Lisette dragged me and Ró?a out of the pit during breakfast on the third morning and helped us change into clothes I knew had been organised by Elodie – plain, respectable stuff – navy skirt and stockings, and incredibly good coats, with wool cuffs and collars and lining still attached, though the elbows were threadbare. Numbers stolen from dead women were attached to the right sleeves, and there was no evidence of yellow star patches on the fronts. Warsaw coats, not Auschwitz coats. Lisette’s hands were cold and her face was drained and grim. I knew something terrible had happened, something that had changed her world.

‘What’s wrong?’

‘Irina came back to that roll call wearing your coat,’ Lisette said. ‘And Karolina fought her for it.’

‘They fought over my coat ?’ I repeated dumbly, astonished. They wouldn’t do that, either one of them.

Ró?a understood instantly. ‘They didn’t fight over your coat, you turnip head,’ she said coldly. ‘They fought over your number.’

Lisette looked away from me, her cold hands still helping me into the warmest clothes I’d worn for months and months.

‘Did Irina win?’ I whispered.

‘Karolina won.’

I feel like it is the worst thing I have ever done – lie weeping in a hole in the ground while Karolina –

I can’t write it.

Karolina on the beach at the Lake in a red bathing suit, sunbathing under a blue sky.

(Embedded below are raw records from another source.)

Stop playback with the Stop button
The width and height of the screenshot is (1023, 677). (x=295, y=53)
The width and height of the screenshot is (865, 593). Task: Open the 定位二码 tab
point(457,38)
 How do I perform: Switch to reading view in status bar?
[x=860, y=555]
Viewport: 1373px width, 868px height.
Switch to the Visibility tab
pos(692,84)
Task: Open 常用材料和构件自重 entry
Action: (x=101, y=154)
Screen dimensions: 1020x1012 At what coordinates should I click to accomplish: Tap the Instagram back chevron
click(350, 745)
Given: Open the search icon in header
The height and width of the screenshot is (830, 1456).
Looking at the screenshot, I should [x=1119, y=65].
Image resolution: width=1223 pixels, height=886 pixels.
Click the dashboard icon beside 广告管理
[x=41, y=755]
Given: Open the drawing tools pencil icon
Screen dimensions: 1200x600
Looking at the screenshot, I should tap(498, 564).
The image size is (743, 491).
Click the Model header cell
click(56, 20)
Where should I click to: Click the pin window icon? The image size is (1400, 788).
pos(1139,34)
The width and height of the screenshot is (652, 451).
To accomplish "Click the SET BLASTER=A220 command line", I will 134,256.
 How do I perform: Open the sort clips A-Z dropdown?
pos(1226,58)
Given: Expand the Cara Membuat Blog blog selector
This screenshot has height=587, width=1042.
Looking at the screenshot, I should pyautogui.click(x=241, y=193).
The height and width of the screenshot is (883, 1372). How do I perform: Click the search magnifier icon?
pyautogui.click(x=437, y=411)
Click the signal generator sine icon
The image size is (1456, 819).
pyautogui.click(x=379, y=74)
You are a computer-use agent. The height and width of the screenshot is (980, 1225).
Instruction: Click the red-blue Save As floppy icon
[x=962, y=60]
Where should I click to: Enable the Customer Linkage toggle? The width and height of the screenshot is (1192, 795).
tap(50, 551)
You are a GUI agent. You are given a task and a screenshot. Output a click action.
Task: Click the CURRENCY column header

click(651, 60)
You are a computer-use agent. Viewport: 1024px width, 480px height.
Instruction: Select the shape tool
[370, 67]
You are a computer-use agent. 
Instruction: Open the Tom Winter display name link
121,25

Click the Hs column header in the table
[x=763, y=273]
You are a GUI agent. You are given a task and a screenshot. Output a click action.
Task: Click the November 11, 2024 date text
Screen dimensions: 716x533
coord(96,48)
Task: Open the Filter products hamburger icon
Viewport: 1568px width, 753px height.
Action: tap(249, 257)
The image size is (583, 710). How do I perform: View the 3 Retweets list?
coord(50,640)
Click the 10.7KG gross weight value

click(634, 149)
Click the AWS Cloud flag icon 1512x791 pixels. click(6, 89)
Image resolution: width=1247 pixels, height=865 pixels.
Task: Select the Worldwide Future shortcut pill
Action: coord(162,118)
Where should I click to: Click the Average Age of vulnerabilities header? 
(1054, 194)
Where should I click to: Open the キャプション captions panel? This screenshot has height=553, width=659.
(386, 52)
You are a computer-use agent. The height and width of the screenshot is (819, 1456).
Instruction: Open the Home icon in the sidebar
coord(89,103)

‘Now pay attention, my dear,’ Lisette said, holding me fiercely by the shoulders. ‘You are going with Ró?a.’ I know that’s why Karolina did it – for Ró?a, not for me. Everyone Ró?a’s age was already gone, but she was so crippled she couldn’t go by herself. Karolina and Lisette were counting on me to get her out, to get her scrawny mutilated legs out where someone might see them – because Ró?a was a better piece of evidence than Karolina, who could walk to her death without limping.



‘You have one task only this morning and that is to keep anyone from noticing Ró?a’s legs. Hide her, hold her up – if she falls over, make it look like you have knocked her down. Irina is going to be on the same transport, so look for her and she will help you. There can be one of you on each side of Ró?a when you get to the other end, but you will be on your own until you find Irina.’